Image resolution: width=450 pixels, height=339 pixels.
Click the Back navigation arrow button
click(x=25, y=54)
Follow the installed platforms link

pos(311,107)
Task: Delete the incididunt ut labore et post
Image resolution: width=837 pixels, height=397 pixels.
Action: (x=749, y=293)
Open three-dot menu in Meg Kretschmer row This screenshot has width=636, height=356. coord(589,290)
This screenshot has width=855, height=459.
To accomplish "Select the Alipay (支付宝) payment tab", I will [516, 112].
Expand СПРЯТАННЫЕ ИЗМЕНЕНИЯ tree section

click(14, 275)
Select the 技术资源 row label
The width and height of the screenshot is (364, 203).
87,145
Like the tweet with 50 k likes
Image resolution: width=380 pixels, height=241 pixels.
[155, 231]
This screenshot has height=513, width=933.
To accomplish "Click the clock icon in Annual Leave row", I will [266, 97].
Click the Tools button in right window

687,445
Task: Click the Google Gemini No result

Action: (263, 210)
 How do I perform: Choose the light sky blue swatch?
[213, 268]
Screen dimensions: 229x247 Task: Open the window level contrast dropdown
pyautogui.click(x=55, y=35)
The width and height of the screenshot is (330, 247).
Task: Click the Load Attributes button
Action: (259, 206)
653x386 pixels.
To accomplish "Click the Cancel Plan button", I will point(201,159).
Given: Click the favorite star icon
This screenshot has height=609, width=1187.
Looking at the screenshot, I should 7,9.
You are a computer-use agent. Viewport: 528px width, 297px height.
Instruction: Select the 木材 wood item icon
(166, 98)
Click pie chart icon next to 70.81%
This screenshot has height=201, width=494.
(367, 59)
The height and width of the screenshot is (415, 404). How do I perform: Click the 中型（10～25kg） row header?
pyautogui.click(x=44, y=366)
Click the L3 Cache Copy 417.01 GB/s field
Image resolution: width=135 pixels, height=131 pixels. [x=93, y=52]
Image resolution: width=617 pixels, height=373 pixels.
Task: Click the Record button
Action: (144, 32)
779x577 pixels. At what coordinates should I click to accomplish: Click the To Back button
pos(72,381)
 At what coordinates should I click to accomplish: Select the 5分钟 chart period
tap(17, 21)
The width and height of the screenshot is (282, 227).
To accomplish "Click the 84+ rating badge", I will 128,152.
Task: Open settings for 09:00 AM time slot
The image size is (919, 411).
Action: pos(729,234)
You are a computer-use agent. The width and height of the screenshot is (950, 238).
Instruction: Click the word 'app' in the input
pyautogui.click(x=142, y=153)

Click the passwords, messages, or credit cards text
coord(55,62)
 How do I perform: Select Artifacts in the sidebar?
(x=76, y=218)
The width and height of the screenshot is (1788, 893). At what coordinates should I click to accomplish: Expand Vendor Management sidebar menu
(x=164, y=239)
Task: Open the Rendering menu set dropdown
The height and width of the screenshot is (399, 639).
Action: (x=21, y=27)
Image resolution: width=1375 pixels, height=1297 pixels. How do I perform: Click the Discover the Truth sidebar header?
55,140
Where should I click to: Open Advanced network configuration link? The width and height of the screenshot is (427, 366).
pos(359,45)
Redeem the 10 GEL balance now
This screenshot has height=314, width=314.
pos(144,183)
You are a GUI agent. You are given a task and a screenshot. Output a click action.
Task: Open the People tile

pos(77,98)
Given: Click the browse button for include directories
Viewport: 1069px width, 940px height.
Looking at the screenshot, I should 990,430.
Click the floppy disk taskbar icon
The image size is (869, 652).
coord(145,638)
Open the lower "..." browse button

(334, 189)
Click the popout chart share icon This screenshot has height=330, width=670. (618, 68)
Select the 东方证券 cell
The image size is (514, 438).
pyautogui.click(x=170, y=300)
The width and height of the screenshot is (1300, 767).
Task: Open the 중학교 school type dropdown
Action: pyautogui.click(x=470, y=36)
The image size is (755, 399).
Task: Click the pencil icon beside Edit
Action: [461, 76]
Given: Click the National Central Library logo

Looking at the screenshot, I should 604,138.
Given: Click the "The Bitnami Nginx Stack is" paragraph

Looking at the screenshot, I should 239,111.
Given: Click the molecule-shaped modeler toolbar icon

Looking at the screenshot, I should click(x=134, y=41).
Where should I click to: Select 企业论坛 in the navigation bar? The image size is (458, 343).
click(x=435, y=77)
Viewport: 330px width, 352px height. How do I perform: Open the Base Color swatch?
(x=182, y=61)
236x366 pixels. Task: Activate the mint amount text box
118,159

# # # # # # #

* **Problem**
Transcribe the records above exactly as they appear.

* **Response**
Image resolution: width=450 pixels, height=339 pixels.
Click the Back navigation arrow button
click(x=25, y=54)
Follow the installed platforms link

pos(311,107)
Task: Delete the incididunt ut labore et post
Image resolution: width=837 pixels, height=397 pixels.
Action: (x=749, y=293)
Open three-dot menu in Meg Kretschmer row This screenshot has width=636, height=356. coord(589,290)
This screenshot has width=855, height=459.
To accomplish "Select the Alipay (支付宝) payment tab", I will [516, 112].
Expand СПРЯТАННЫЕ ИЗМЕНЕНИЯ tree section

click(14, 275)
Select the 技术资源 row label
The width and height of the screenshot is (364, 203).
87,145
Like the tweet with 50 k likes
Image resolution: width=380 pixels, height=241 pixels.
[155, 231]
This screenshot has height=513, width=933.
To accomplish "Click the clock icon in Annual Leave row", I will [266, 97].
Click the Tools button in right window

687,445
Task: Click the Google Gemini No result

Action: (263, 210)
 How do I perform: Choose the light sky blue swatch?
[213, 268]
Screen dimensions: 229x247 Task: Open the window level contrast dropdown
pyautogui.click(x=55, y=35)
The width and height of the screenshot is (330, 247).
Task: Click the Load Attributes button
Action: (259, 206)
653x386 pixels.
To accomplish "Click the Cancel Plan button", I will point(201,159).
Given: Click the favorite star icon
This screenshot has height=609, width=1187.
Looking at the screenshot, I should 7,9.
You are a computer-use agent. Viewport: 528px width, 297px height.
Instruction: Select the 木材 wood item icon
(166, 98)
Click pie chart icon next to 70.81%
This screenshot has height=201, width=494.
(367, 59)
The height and width of the screenshot is (415, 404). How do I perform: Click the 中型（10～25kg） row header?
pyautogui.click(x=44, y=366)
Click the L3 Cache Copy 417.01 GB/s field
Image resolution: width=135 pixels, height=131 pixels. [x=93, y=52]
Image resolution: width=617 pixels, height=373 pixels.
Task: Click the Record button
Action: (144, 32)
779x577 pixels. At what coordinates should I click to accomplish: Click the To Back button
pos(72,381)
 At what coordinates should I click to accomplish: Select the 5分钟 chart period
tap(17, 21)
The width and height of the screenshot is (282, 227).
To accomplish "Click the 84+ rating badge", I will 128,152.
Task: Open settings for 09:00 AM time slot
The image size is (919, 411).
Action: pos(729,234)
You are a computer-use agent. The width and height of the screenshot is (950, 238).
Instruction: Click the word 'app' in the input
pyautogui.click(x=142, y=153)

Click the passwords, messages, or credit cards text
coord(55,62)
 How do I perform: Select Artifacts in the sidebar?
(x=76, y=218)
The width and height of the screenshot is (1788, 893). At what coordinates should I click to accomplish: Expand Vendor Management sidebar menu
(x=164, y=239)
Task: Open the Rendering menu set dropdown
The height and width of the screenshot is (399, 639).
Action: (x=21, y=27)
Image resolution: width=1375 pixels, height=1297 pixels. How do I perform: Click the Discover the Truth sidebar header?
55,140
Where should I click to: Open Advanced network configuration link? The width and height of the screenshot is (427, 366).
pos(359,45)
Redeem the 10 GEL balance now
This screenshot has height=314, width=314.
pos(144,183)
You are a GUI agent. You are given a task and a screenshot. Output a click action.
Task: Open the People tile

pos(77,98)
Given: Click the browse button for include directories
Viewport: 1069px width, 940px height.
Looking at the screenshot, I should 990,430.
Click the floppy disk taskbar icon
The image size is (869, 652).
coord(145,638)
Open the lower "..." browse button

(334, 189)
Click the popout chart share icon This screenshot has height=330, width=670. (618, 68)
Select the 东方证券 cell
The image size is (514, 438).
pyautogui.click(x=170, y=300)
The width and height of the screenshot is (1300, 767).
Task: Open the 중학교 school type dropdown
Action: pyautogui.click(x=470, y=36)
The image size is (755, 399).
Task: Click the pencil icon beside Edit
Action: [461, 76]
Given: Click the National Central Library logo

Looking at the screenshot, I should 604,138.
Given: Click the "The Bitnami Nginx Stack is" paragraph

Looking at the screenshot, I should 239,111.
Given: Click the molecule-shaped modeler toolbar icon

Looking at the screenshot, I should click(x=134, y=41).
Where should I click to: Select 企业论坛 in the navigation bar? The image size is (458, 343).
click(x=435, y=77)
Viewport: 330px width, 352px height. How do I perform: Open the Base Color swatch?
(x=182, y=61)
236x366 pixels. Task: Activate the mint amount text box
118,159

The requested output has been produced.